### Exercise aim
Beneath this line are the data; copy exactly the part of them that opens with the line containing "Given: Toggle the 显示辅助核算 switch" and closes with the line containing "Task: Open the color scheme dropdown arrow", and only that part.

(Stored items)
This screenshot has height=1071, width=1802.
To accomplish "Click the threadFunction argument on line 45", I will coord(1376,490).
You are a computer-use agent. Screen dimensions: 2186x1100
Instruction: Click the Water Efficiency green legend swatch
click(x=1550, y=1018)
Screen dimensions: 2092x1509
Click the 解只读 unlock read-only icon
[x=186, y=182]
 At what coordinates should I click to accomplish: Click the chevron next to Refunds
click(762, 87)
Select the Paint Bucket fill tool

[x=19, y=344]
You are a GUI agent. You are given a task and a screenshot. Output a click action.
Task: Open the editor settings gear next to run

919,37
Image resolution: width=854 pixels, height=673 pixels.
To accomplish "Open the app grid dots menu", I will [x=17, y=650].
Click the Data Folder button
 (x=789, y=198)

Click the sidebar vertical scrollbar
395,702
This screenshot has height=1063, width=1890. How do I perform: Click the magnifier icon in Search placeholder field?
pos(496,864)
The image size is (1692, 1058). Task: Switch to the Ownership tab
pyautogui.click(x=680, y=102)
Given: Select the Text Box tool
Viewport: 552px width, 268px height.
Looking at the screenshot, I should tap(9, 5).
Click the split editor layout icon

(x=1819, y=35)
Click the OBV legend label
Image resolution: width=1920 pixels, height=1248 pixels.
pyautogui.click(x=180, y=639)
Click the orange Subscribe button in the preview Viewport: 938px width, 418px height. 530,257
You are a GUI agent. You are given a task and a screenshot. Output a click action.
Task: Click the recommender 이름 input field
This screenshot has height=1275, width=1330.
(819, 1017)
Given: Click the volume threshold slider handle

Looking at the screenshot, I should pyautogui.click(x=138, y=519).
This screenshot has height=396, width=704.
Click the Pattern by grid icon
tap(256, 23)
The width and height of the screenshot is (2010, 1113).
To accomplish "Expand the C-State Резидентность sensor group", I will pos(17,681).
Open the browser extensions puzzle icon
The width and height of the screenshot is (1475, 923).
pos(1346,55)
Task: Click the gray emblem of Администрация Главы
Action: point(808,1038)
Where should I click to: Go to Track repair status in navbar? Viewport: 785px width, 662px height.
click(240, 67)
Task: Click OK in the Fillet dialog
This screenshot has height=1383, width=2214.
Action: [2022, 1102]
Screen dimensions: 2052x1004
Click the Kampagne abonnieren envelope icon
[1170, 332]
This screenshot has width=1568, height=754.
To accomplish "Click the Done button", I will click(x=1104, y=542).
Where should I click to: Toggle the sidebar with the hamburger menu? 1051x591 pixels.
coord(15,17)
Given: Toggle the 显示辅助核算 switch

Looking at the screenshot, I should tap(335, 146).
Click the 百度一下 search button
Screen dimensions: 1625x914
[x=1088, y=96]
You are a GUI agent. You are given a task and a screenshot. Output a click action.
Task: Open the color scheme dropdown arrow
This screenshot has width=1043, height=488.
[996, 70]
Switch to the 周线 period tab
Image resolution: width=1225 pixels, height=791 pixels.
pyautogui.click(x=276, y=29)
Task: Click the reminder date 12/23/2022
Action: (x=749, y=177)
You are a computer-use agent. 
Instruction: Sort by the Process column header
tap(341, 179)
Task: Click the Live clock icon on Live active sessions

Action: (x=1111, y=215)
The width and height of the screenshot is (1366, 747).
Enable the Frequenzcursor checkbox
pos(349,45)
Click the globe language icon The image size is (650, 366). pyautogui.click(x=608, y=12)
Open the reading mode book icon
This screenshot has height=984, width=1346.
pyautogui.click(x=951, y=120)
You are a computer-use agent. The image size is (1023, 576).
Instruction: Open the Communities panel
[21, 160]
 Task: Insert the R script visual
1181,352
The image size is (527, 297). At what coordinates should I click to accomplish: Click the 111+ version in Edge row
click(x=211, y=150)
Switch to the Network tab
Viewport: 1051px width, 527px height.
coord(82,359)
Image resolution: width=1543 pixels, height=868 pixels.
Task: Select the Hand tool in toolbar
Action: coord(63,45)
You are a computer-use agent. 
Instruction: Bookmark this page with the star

### Task answer
Given: Toggle the 显示辅助核算 switch

Looking at the screenshot, I should tap(335, 146).
Click the 百度一下 search button
Screen dimensions: 1625x914
[x=1088, y=96]
You are a GUI agent. You are given a task and a screenshot. Output a click action.
Task: Open the color scheme dropdown arrow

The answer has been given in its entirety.